She paused, as though searching for the right word.

In the end, she seemed to give up finding one. "He's just a little strange."

"Strange?"

"Mm."

Kikyō watched the distant figure nodding earnestly at the hoe, and the corner of her mouth moved — just slightly.

"A strange demon."

But…

Not unpleasant.

She added that last part in her heart, without saying it aloud.

Perhaps that was precisely why — why the Shikon Jewel's Naohi had chosen to extend its goodwill toward him.

The young shrine maiden in white kosode and red hakama turned her gaze away a moment later, and quietly tightened her fingers around the Shikon Jewel she carried at her side.

Naohi. Magatsuhi.

Three more days.

Three days until the full moon — the night when yin energy peaked and the darkness ran deep.

——

Evening.

Kōbe Hikaru returned to the guest room.

He checked the system panel. Today's haul was decent.

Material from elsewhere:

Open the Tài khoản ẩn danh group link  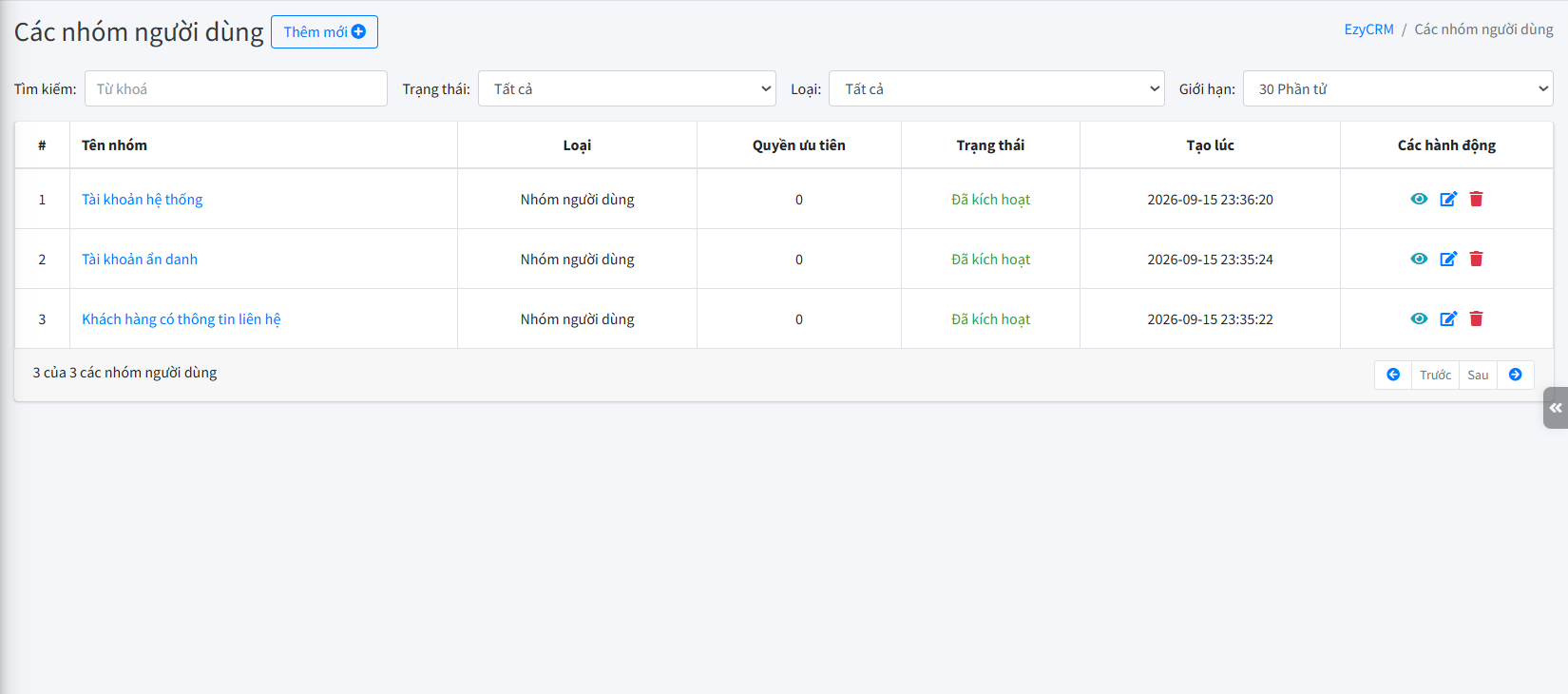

[Old Locust Tree: Affection 4]

[Large Boulder: Affection 2]

[Well: Affection 3]

[Abandoned Thatched Hut: Affection 1]

[Hoe: Affection 1]

[Shikon Jewel — Naohi: Current Affection 6 (Budding)]

Not bad.

Kōbe Hikaru was just thinking about lying down to rest when the system panel flashed a new notification.

[Shikon Jewel — Naohi conveys a message.]

['Three days from now, when the full moon hangs at its zenith, Magatsuhi will reach the height of its power.']

['When that moment comes, its malevolent force and demon-qi will surge, drawing every demon within several hundred li.']

['The chosen shrine maiden intends to perform the sealing alone.']

['She has not told anyone.']

Kōbe Hikaru stared at the notification, and his brow slowly furrowed.

Perform the sealing alone?

Every demon within several hundred li would converge on this spot — and she intended to face that by herself?

He rose from where he sat and walked to the window.

Through the gap in the wooden shutters, he could see the direction of the shrine.

The vermillion torii cast long shadows in the last light of the evening sun.

Beneath it, a figure in white and red stood before the main hall, her back to him.

Straight-backed. Unyielding.

Cool and still as moonlight, upright and resolute as a winter plum — yet blooming alone, in solitude, as though that was simply the nature of things.

Kōbe Hikaru watched her for a long moment. He said nothing.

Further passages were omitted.